Apalagi, alur cerita dibuat bebas, tak mesti persis dengan versi aslinya, Malin
Kundang. Meski begitu, grup itu tampil paling lama dan kompak.
Dan uniknya,
semua grup peserta wajib tampil dengan mengenakan sarung sebagai wardrobe utamanya, sebagai bukti
kecintaan alumni kepada budaya asli Nusantara yang tak bisa dilepaskan dari
peran dan fungsi kain sarung.
Pertemuan
reuni dimulai dari registrasi kedatangan pada hari Sabtu 5 Maret di gerbang SMP
Negeri 2 Padang, dilanjutkan dengan penyerahan bantuan berupa karpet shalat dari
alumni untuk mushola sekolah dan foto bersama dengan para guru di halaman
sekolah.
Acara
kemudian dilanjutkan dengan foto bersejarah yang mengambil momentum di Jembatan
Siti Nurbaya, Muara, Padang
yang kemudian dilanjutkan dengan foto-foto bersama di tepi laut atau Taplau, ciri khas Kota Padang.
Setelah
makan siang di sebuah restoran dekat Khatib Sulaiman, rombongan yang dibagi
dalam dua bis itu, melanjutkan perjalanan ke Padang Panjang setelah sempat
mampir di sebuah pom bensin di daerah Lubuk Buaya untuk menunaikan shalat
Zhuhur.
Dr A.Z
Agusfar, ahli kandungan dan persalinan yang menjadi kepala rombongan di bis
pertama, tak henti-hentinya membuat banyolan yang mengocok perut, yang membuat
perjalanan tak terasa jauh.
Pria berkumis
dan berjenggot yang akrab dipanggil dengan “Dr.
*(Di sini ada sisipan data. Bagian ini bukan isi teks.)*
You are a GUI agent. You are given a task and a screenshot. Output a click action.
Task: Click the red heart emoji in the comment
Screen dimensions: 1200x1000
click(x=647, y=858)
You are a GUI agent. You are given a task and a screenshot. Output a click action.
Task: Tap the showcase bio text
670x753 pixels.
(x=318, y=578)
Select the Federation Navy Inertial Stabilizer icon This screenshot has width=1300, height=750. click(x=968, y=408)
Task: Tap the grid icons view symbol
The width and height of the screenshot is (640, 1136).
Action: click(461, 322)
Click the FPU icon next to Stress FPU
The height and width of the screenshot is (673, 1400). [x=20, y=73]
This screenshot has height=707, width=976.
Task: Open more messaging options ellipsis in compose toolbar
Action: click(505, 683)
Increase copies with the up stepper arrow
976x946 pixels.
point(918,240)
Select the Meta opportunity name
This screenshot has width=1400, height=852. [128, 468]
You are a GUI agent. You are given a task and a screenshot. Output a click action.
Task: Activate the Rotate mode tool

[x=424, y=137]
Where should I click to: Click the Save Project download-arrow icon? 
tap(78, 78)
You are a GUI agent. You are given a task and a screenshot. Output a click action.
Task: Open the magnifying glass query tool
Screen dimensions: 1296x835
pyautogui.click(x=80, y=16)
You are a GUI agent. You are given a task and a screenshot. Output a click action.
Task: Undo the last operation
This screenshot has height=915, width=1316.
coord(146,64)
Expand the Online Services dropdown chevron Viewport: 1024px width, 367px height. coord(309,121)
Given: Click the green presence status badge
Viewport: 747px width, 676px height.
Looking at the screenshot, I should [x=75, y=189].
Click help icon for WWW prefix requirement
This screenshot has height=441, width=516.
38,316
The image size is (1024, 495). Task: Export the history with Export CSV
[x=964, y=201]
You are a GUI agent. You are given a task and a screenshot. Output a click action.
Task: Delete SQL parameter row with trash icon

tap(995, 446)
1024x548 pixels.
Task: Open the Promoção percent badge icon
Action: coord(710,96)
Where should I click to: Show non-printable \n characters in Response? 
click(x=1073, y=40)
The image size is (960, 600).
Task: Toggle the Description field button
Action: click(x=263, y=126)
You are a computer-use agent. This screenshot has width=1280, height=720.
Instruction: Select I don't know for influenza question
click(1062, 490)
Ahmad” dan kini bertugas di RSIA Bunda Aliyah, Pondok Bambu, Jakarta Timur
itu di kalangan sesama alumni dikenal sebagai figur yang luwes dan menyenangkan
sejak masa sekolah.
Di Mifan,
kelompok pria menghuni Rumah Kajang Padati sementara kelompok putri
beristirahat di rumah gadang Rantau Pasisia tak jauh dari aula tempat acara
digelar yang diawali dengan santap malam bermenu Kapau, Bukittinggi.
Dalam
kesempatan itu, Ketua Pelaksana Reuni Sempeduo’86 H. Rahmi Rammon persiapan
reuni dilakukan jauh-jauh hari sejak enam bulan terakhir dengan pola ‘hunting’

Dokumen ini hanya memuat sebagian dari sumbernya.